2018-08-01 / Columns

Kids as young as four can interact with Loopy the robot


Professor Pramod Abichandani always had a passion for robotics, and shortly after he got his Ph.D. in Electrical and Computer Engineering from Drexel University, he was looking for a way to make robots easier to set up and use.

“It was hard to find something that was up and running,” he said in a recent interview. “It was always, like, build these Lego kits with all these parts, and then try to program them. Couple that with the fact that I was teaching students robotics when they were not at all prepared for it coming in, and we said, why don’t we build something that is code-able, works right out of the box?”

That was the birth of Abichandani’s company, LocoRobo Innovations (locorobo.co, not dotcom), which is focused on building robots that are easy to use in K-12 classes where teachers have limited expertise in robotics but can help students learn principles of programming using the simple robots.

The company just completed a successful KickStarter campaign to fund the production of My Loopy, a three-inch tall robot with a backstory and a personality (he’s from the planet “Loopitron”). The toy is aimed at children as young as four years.

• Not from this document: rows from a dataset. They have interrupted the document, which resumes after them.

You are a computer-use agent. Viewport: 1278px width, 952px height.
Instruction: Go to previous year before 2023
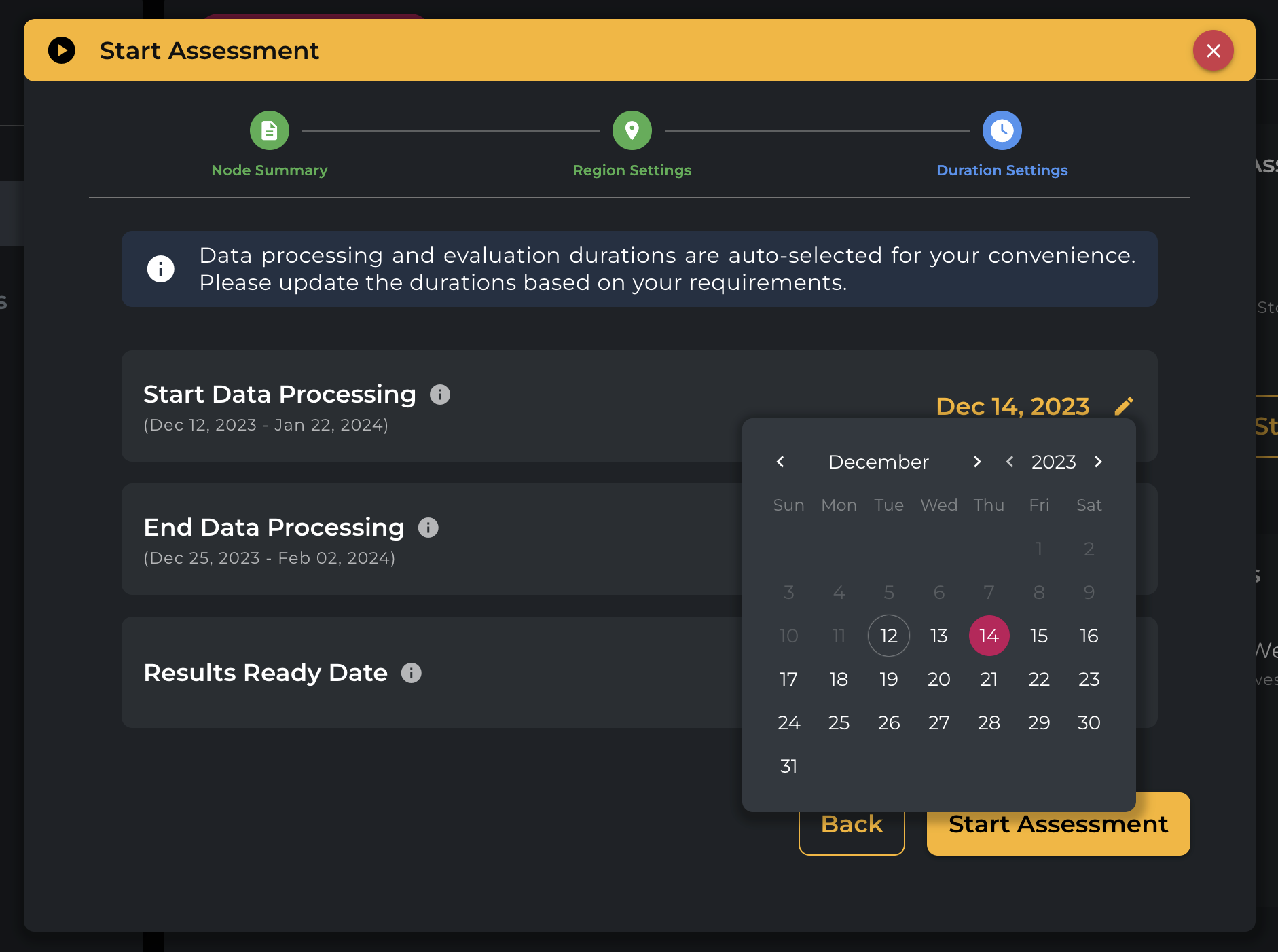click(1010, 462)
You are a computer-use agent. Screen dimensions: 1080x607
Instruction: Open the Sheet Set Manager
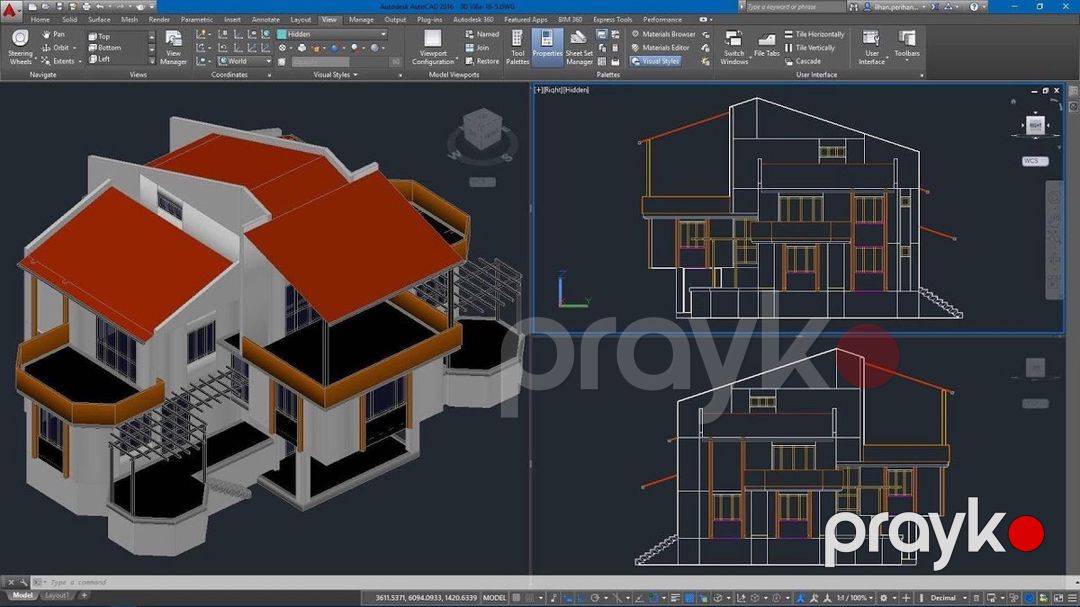(x=579, y=48)
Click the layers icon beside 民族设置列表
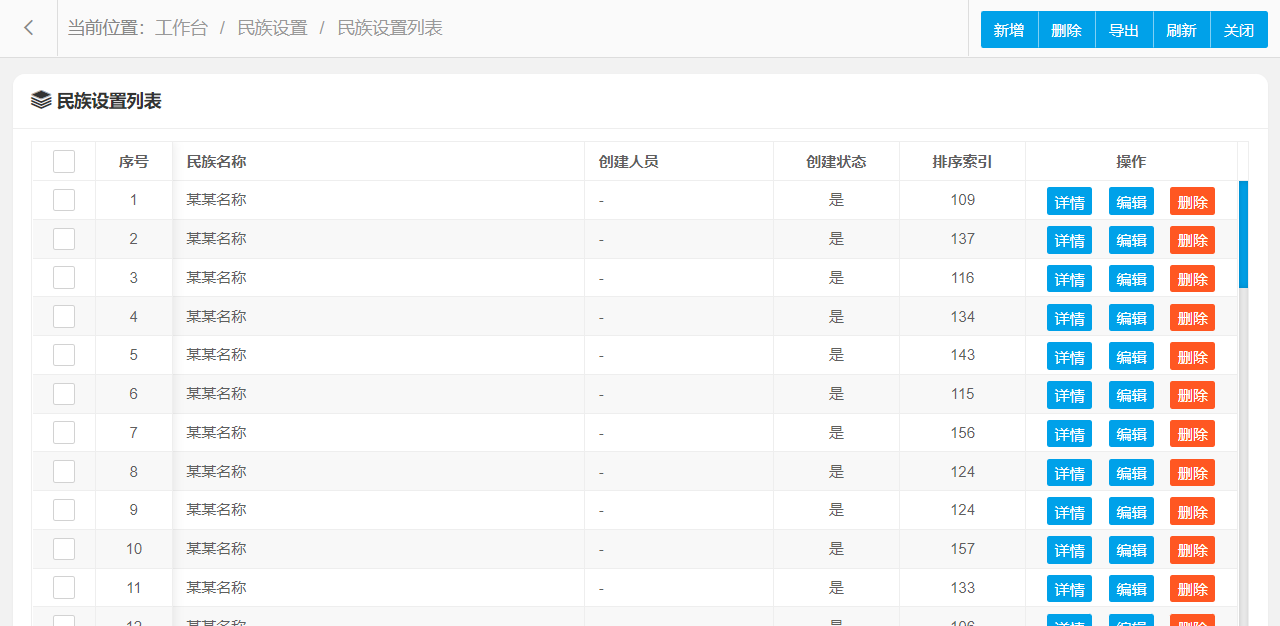The height and width of the screenshot is (626, 1280). click(41, 100)
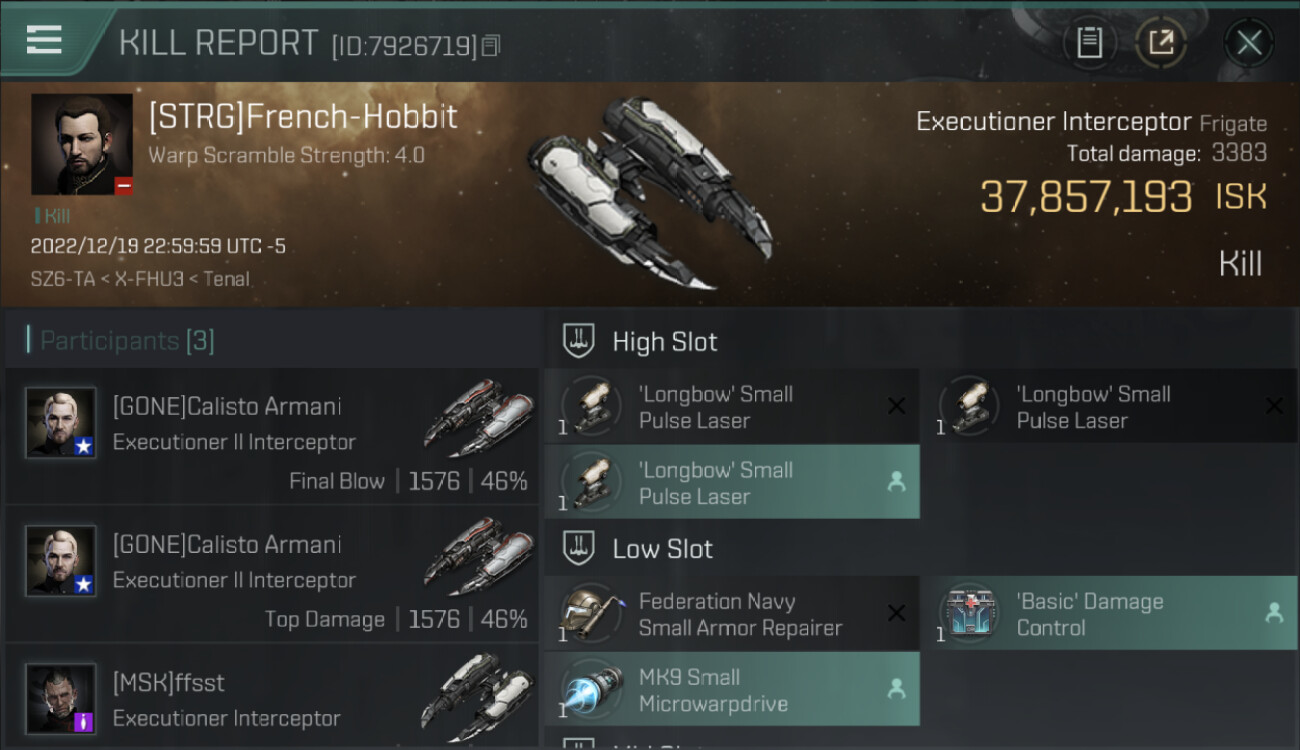Select Calisto Armani Final Blow entry
Image resolution: width=1300 pixels, height=750 pixels.
click(x=272, y=436)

Created by the scientists at LocoRobo, Loopy uses eight different sensors (light, tilt, motion, touch, temperature, proximity, gesture and sound) and artificial intelligence to engage kids through imaginative visual and auditory play. Loopy’s artificial intelligence technology allows him to grow and create new play patterns as he interacts with his human buddy.

Loopy can also play five games that are unlocked in the course of navigating different levels of capability. “It’s actually a robot that sits next to them,” Abichandani said. “It is called a social robot. It has emotion and it has the ability to interact with a kid, using human-like cues and human life interactions.”

Red, blue, and green LEDs in the robot’s head can generate millions of color patterns, and create 24 different facial expressions, Abichandani said. About 250 phrases are stored in the robot and can be triggered even if Loopy isn’t connected to the Internet, giving it about 10,000 possible combinations of moods and expressions, he said.

Loopy responds to his environment in real time, the company says. According to Loopy’s press materials, if you turn off the lights, Loopy might go to sleep or say, “Let’s partyyyyyyyyyyy!” A loud noise might scare him, or he might complain about the temperature.

With more than 150 jokes and quirky responses, you never know if he’ll greet you with “I missed you so much!” or “What do ya want? I’m kinda busy here!”

And the robot can become the centerpiece of a wide range of class activities, said Abichandani.

“It learns a little bit about user interaction, and based on that, it tweaks some of the games, some of the things that it says,” he explained.

The robot has been field tested with a dozen schools, he said. Expect to see Loopy siblings in the near future, Abichandani hints.